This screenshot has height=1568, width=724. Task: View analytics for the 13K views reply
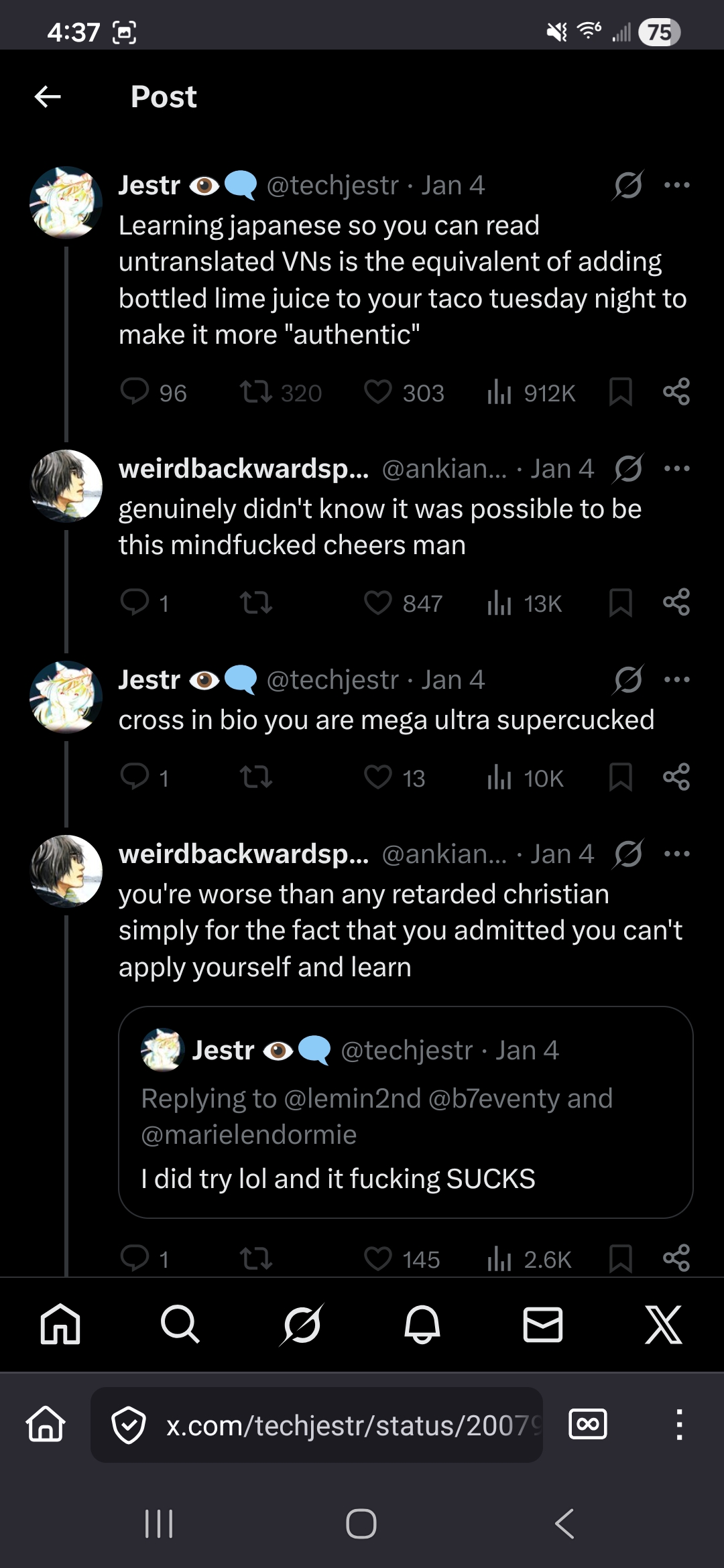pyautogui.click(x=500, y=603)
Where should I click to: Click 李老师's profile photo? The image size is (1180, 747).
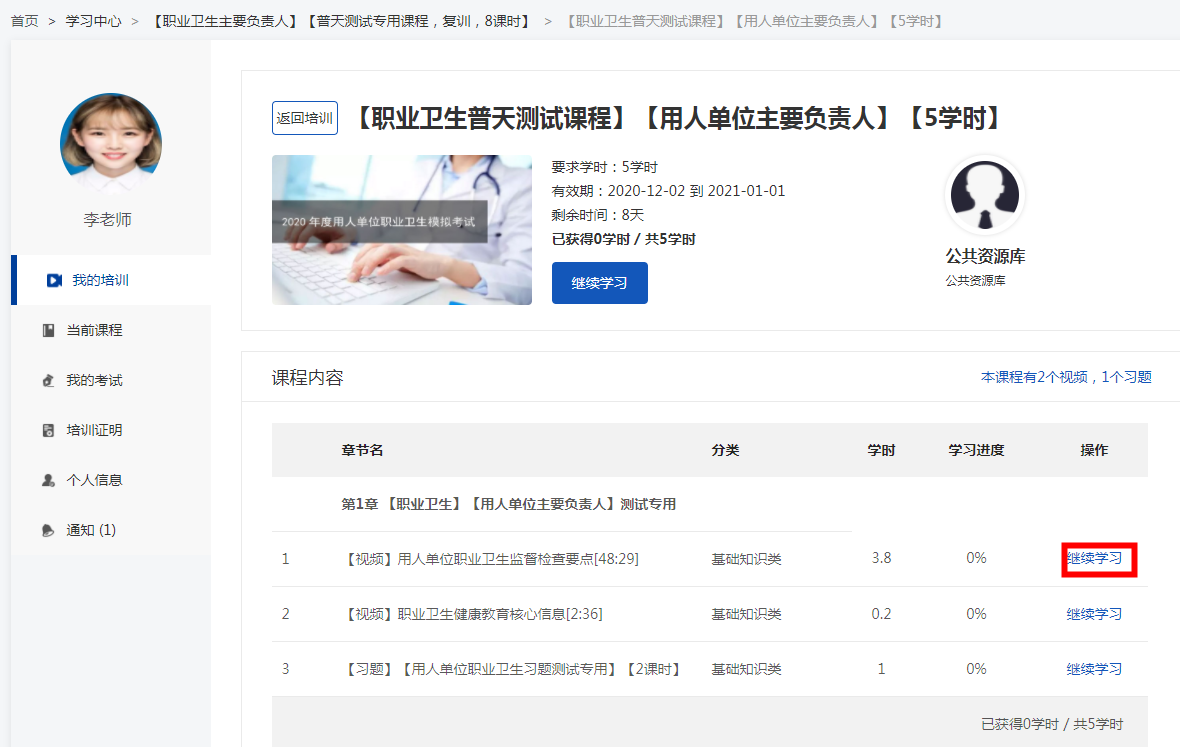[x=110, y=143]
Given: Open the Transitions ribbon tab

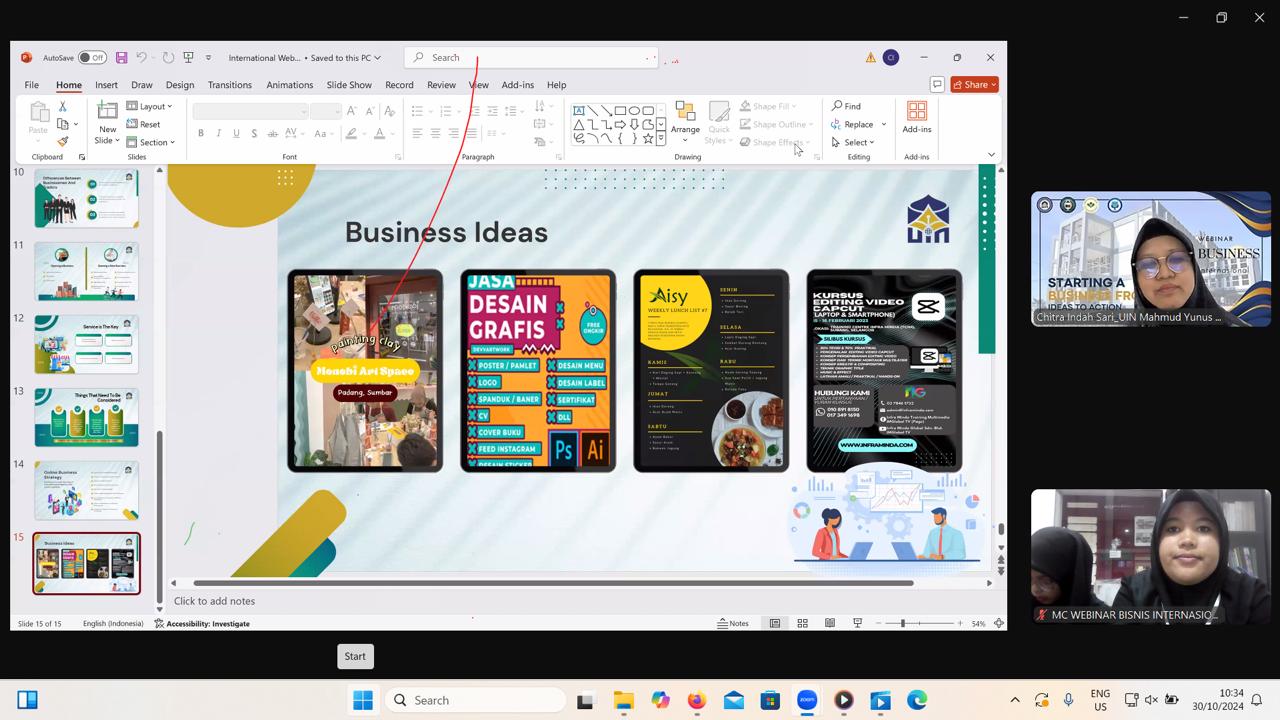Looking at the screenshot, I should coord(230,85).
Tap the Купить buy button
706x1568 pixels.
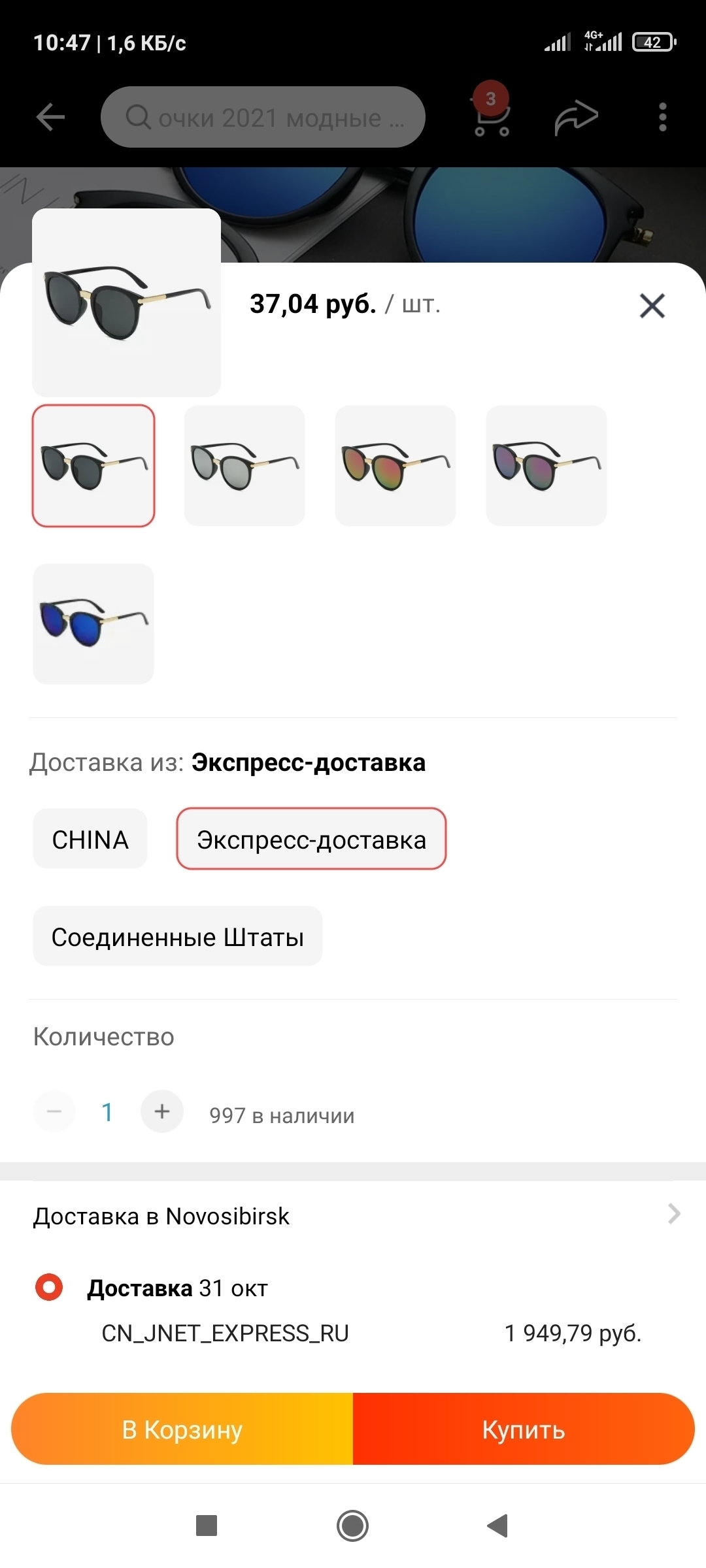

+ + + + + + +

No picture belongs in the answer, but every word of the records above does, exactly as given.

This screenshot has height=1568, width=724. Task: View analytics for the 13K views reply
pyautogui.click(x=500, y=603)
Where should I click to: Click 李老师's profile photo? The image size is (1180, 747).
[x=110, y=143]
Given: Open the Transitions ribbon tab

Looking at the screenshot, I should coord(230,85).
Tap the Купить buy button
706x1568 pixels.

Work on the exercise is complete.